Funfzehnter Brief

[302] An ebendenselben


So, mein Herr? Fragten Sie mich nur deswegen was ich von dem Reime halte, um mich hernach mit desto größerer Dreustigkeit fragen zu können, was ich von dem »Messias« des Herrn Klopstocks halte? Überhaupt, scheinen Sie mir es schon zu wissen, daß ich mit unter seine Bewunderer gehöre; weil Sie sonst schwerlich Ihre Frage in den Worten des Horaz:


Age, quaeso,

Tu nihil in magno doctus reprehendis Homero?


würden ausgedrückt haben. Aber aus eben den Worten sehe ich auch, daß Sie gern etwas mehr als meinen Beifall hören möchten. Sie wollen so etwas, das einer Kritik nicht ungleich ist. Nicht wahr? Vor acht Tagen würde ich schlechthin geantwortet haben: damit vermenge ich mich nicht. Ich bin Zeit meines Lebens keinem Dinge gramer gewesen, als den Kritiken über Gedichte. Vielleicht, weil ich sie mehr zu besorgen hatte, als andre? Das kann sein. Aber, wie gesagt, vor acht Tagen ungefähr hat mich ein Geist getrieben, welcher ohnfehlbar nicht der beste sein mochte. Er trieb mich, Gedanken auf das Papier zu werfen, die mir schon mehr als einmal in den Kopf gekommen waren. Und diese Gedanken betrafen eben das, weswegen Sie mich jetzo fragen; gleich als wenn ich es voraus gewußt hätte, daß sie mir einmal den Verdruß, einem Freunde etwas abzuschlagen, ersparen würden. Noch liegen sie in dem Konzepte unter hundert Strichen und eben so viel Klecksen begraben. Sie Ihnen also mitzuteilen, muß ich sie notwendig abschreiben, und damit ich sie gewiß abschreibe, so will ich es gleich jetzo tun. Aber Geduld, mein Herr, Geduld werden Sie und ich nötig haben. – – Ich will nur meine Feder erst abküpsen, und alsdenn gleich anfangen.


Über das Heldengedicht der Messias

[302] »Hat der ›Messias‹ die witzigen Köpfe und ihre Richter wirklich getrennt, oder ward er nur der Probierstein, welcher diejenigen, die diese Benennung verdienen, von denen unterscheiden mußte, die widerrechtlich in dem schmeichelhaften Besitze derselben sind? Können unter seinen Tadlern Leute von dem feinsten Geschmacke sein, so wohl als deren unter seinen Bewundrern sind? Oder verraten jene unumgänglich einen Geist, in der Bildung verdorben, das erhabne Schöne zu empfinden, so unumgänglich als diese von ihren eignen Fähigkeiten ein sicheres Zeugnis ablegen? – – Wenn man mir diese Frage zuverlässig entscheiden wollte, so könnte ich mich in dem folgenden darnach richten.
===============
Aufgabe A
Vor wie vielen Tagen hat laut dem Brief über Klopstocks „Messias“ ein Geist dazu getrieben, Gedanken auf das Papier zu werfen?
Aufgabe B
Schreiben Sie den Brief über Klopstocks „Messias“ im Anschluss an seinen letzten Satz weiter.

Aufgeführte Daten
===============
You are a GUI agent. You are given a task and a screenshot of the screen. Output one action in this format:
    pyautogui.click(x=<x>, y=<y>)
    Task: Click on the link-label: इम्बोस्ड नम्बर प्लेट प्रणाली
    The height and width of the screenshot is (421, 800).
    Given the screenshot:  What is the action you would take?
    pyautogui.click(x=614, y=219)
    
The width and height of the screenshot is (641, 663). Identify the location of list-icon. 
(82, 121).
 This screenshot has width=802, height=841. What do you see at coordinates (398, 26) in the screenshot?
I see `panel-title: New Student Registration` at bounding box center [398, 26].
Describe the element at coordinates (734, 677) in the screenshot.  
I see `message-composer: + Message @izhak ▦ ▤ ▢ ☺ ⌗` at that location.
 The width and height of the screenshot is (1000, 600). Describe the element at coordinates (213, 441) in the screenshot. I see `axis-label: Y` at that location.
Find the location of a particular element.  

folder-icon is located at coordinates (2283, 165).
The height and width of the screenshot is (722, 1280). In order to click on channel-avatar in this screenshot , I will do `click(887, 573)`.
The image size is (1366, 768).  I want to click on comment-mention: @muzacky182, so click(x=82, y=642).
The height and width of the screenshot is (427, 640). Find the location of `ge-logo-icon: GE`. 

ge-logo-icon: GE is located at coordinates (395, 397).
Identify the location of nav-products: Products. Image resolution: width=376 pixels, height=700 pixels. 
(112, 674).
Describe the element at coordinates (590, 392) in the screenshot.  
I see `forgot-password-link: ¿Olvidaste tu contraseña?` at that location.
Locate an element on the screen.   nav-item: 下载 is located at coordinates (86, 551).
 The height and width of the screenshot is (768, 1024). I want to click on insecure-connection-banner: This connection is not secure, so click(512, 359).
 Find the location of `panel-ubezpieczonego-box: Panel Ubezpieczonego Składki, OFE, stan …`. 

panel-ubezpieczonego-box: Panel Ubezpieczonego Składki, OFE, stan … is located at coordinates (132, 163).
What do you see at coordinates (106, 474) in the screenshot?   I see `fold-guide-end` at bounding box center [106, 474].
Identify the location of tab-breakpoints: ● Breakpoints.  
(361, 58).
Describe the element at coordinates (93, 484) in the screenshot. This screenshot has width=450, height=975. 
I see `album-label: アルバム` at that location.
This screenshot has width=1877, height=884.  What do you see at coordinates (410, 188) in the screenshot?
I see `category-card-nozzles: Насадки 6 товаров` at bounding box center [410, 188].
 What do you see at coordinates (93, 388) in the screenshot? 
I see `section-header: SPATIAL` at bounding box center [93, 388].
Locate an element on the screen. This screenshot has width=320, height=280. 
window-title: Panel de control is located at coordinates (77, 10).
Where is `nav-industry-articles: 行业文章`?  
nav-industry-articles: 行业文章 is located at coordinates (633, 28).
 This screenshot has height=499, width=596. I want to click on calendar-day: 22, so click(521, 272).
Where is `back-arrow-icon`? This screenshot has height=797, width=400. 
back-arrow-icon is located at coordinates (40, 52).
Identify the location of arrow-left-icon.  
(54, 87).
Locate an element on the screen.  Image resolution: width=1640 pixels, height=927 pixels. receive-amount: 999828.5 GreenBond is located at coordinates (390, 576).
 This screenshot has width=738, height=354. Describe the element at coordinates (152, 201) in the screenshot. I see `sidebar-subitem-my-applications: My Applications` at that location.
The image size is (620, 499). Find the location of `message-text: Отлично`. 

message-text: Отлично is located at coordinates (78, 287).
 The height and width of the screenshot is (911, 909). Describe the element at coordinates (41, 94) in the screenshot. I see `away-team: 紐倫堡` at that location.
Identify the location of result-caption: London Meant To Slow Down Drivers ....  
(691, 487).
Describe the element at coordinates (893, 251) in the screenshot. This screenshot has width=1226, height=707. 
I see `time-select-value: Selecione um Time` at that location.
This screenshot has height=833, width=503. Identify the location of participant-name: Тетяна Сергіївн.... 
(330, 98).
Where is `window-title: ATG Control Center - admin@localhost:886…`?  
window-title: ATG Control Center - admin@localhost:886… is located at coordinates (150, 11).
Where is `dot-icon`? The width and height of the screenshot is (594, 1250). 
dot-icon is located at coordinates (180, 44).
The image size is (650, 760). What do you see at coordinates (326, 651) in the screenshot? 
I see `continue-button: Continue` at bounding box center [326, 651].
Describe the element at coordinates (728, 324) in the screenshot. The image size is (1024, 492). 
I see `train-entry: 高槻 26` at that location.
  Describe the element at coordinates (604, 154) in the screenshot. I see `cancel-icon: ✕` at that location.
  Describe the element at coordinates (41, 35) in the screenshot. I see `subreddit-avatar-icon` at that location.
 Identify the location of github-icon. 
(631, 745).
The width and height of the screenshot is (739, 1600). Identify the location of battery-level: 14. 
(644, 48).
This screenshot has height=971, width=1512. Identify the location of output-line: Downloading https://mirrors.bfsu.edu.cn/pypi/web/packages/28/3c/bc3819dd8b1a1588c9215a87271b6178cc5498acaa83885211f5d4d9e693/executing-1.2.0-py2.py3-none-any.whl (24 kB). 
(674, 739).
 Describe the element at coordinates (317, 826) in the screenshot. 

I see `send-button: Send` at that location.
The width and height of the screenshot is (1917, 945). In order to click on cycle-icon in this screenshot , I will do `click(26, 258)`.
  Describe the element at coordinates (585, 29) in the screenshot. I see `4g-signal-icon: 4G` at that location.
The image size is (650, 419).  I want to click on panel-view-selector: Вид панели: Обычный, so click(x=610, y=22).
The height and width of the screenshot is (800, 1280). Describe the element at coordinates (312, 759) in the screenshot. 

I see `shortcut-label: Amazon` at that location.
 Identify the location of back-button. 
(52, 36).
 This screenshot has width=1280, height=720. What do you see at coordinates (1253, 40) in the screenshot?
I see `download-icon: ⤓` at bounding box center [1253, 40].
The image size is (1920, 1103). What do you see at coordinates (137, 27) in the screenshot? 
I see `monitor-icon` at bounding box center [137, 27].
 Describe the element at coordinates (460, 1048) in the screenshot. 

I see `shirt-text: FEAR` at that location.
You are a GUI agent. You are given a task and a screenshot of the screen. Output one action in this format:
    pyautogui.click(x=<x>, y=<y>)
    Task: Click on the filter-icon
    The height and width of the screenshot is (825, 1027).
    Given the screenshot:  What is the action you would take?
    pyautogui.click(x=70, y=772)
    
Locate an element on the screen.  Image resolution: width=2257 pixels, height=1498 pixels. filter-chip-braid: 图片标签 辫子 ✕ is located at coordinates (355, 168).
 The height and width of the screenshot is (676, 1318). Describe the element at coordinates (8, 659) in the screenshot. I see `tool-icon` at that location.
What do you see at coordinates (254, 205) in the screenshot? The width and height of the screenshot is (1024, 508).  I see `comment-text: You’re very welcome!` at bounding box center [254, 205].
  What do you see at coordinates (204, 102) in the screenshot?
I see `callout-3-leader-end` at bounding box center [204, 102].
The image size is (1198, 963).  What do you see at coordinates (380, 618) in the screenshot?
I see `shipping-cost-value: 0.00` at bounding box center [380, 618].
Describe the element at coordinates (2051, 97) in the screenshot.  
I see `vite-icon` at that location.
===============
Lösung A
Vor ungefähr acht Tagen.

Lösung B
Die Klopstockianer wenigstens haben alles getan, was man von ihnen fordern kann. Die Klopstockianer? – – Warum nicht? Man gönne einem Dichter vom ersten Range die Ehre, die nur zu oft ein sehr mittelmäßiger Weltweise erhält. – – Sie haben die Schönheiten des ›Messias‹ aus einander gesetzt; sie haben die Gründe ihrer Bewundrung angezeigt. Der Herr Prof. Meier hat das Wort geführet; der Verfasser der Ästhetik; der geschickteste von Schönheiten, die man nicht empfindet, zu beweisen, daß man sie empfinden solle.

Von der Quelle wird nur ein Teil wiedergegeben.